Monday Mornings with Madison



Some salespeople trick or manipulate their customers to close on a deal.  Trick or manipulative closings are a recipe for miserable customers. Instead it is smarter to set up the conditions for a natural, painless close. Here’s how.

One of the world’s foremost experts on the psychology of influence, Dr. Robert B. Cialdini, conducted extensive scientific studies of how persuasion, compliance, and negotiation actually take place in real-world business situations. As part of this process, he identified six ways top sales pros influence customers to actually say “yes.” Note influence does not mean manipulate.  Rather it means to help a customer – who truly wants (and needs) your product / service – to actually have the courage to say “yes” right then and there.

In a nutshell, minus all the scientific jargon, his “six principles of influence” translate into six easy “yes or no” questions you can ask yourself before attempting to close a sale. If the answer to all six questions is “yes” you’ve got the green light to close. If not, then maybe you’re not quite ready.

Q. #1. Have you already helped the customer?
Customers feel obligated to return a favor. So if you’ve already helped the customer in some way, that customer will feel obligated to say “yes” when you move to close. There are many ways to create value (and hence a sense of obligation) early in the sale. Provide a unique industry perspective. Deliver a difficult-to-obtain resource you may have.  Bring your customer a referral for a potential customer for their firm. Even a sincere desire to help can create a sense of obligation.

Q. #2. Does the customer think your offering is unique or rare?
Customers peculiarly value products that are rare or difficult to get. Establish that your firm is the only viable source for what the customer actually needs, and the customer will perceive your products and services as uniquely valuable. Be sure to reveal any circumstance (like shipment schedules) that would make your product or service more difficult to obtain in the future.  Basically, this means playing a little ‘hard to get.’

Q. #3. Does the customer consider you an authority?
Customers say “yes” more frequently when they felt that the sales rep had special knowledge or unique credibility.  During the sales cycle, always reveal anything about your specific background or experience that might increase the customer’s perception that you’re an authority and that your firm is reputable. Long term, build up your standing in your industry by presenting at conferences, getting quoted in the press, and so forth.

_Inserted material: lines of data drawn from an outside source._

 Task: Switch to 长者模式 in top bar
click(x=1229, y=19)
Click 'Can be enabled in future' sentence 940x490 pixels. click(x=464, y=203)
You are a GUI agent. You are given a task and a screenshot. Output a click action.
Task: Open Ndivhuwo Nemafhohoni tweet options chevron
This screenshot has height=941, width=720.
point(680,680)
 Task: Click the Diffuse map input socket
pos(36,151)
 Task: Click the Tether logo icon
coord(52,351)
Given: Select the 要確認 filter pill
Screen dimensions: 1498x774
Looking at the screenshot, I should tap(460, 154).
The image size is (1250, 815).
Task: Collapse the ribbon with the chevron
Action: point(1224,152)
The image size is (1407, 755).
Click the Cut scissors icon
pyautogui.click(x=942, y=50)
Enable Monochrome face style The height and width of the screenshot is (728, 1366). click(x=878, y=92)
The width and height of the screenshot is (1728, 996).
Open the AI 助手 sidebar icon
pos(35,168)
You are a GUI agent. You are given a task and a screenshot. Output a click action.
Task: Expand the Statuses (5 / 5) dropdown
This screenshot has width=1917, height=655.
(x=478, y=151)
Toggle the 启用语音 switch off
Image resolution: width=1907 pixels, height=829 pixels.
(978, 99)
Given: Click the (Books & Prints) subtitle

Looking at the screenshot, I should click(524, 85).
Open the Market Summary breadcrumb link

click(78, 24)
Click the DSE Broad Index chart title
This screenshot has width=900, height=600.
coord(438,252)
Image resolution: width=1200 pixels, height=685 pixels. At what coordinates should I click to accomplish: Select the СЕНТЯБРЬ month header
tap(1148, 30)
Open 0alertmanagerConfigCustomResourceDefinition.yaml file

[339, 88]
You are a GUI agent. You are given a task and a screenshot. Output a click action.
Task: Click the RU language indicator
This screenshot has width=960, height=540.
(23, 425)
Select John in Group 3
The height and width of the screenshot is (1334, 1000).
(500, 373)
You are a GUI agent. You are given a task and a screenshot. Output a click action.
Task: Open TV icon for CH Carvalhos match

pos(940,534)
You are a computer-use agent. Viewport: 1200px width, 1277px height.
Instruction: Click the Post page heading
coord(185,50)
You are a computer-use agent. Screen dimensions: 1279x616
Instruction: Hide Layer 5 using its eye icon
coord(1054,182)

Q. #4. Would buying support the customer’s stated self-image?
Customers are more likely to buy if buying is consistent with a prior commitment they’ve made in your presence – especially if that commitment defines their identity. During the sale, get the customer to define himself or herself as the type of person who truly needs what you’re offering. (E.g. if you’re selling medical testing equipment, get the customer to say something like: “Saving lives is the real reason I got into medicine.”) Tie purchasing your offering to the customer’s self image and saying “no” becomes next to impossible.

Q. #5. Does the customer know peers who’ve bought from you?
“Social proof” is a major influence on buying behavior. Customers are more likely to say “yes” when presented with evidence that their peers are also saying “yes.” Always provide the customer with examples and references that match the profile of that customer. Invite prospects to meetings where they’ll be exposed to happy customers who come from the same background or have had similar life and work experience.

Q. #6. Does the customer like you personally?
Every sales pro knows intuitively that customers are more likely to say “yes” if they know and like you.  Contrary to popular belief, though, likeability isn’t an accident of personality. To become more “likeable,” find similarities between yourself and the customer and raise them to the surface. That shouldn’t be too hard, considering that you’re in the same business. Find something about the customer that you truly like and respect and the customer will naturally like and respect you.

This “pre-positioning” of the sale is the most important differentiator between opportunities that result in sales and those that fall flat.  While it’s true that other elements, like product quality, play a role, on a level playing field, it will be the sales pro who does the best job of “pre-positioning” that will make the actual sale.  The moral of the story:  Creating a receptive psychological environment for a sales request is the single most important element of closing a sale.

Quick Pre-Close Test
Here’s a quick way to assess whether you’re ready to close.   Before asking for the business, ask yourself the following six questions (YES or NO).

  • Have you already helped the customer in some way?
  • Does the customer think your offering is unique?
  • Does the customer consider you a trusted authority?
  • Would buying support the customer’s stated self-image?
  • Does the customer know peers who’ve bought from you?
  • Does the customer like you personally?

For each “YES” answer, give yourself 1 point, except for #6, where the “YES” is worth 2 points.

You scored 0-3. If you’re even thinking about closing, you’re being foolish.  Hopefully, you’re at the beginning of the sales cycle.  If you’re at the end of the sales cycle, you probably aren’t going to get the business if you attempt to close. 
You scored 4-5. You’re not done selling yet.  You need to work harder to position yourself and your offering.
You scored 7. You are ready to close.  Ask for the business!


“Obstacles are necessary for success because in selling, as in all careers of importance, victory comes only after many struggles and countless defeats.” Og Mandino, sales guru and author of “The Greatest Salesman in the World.”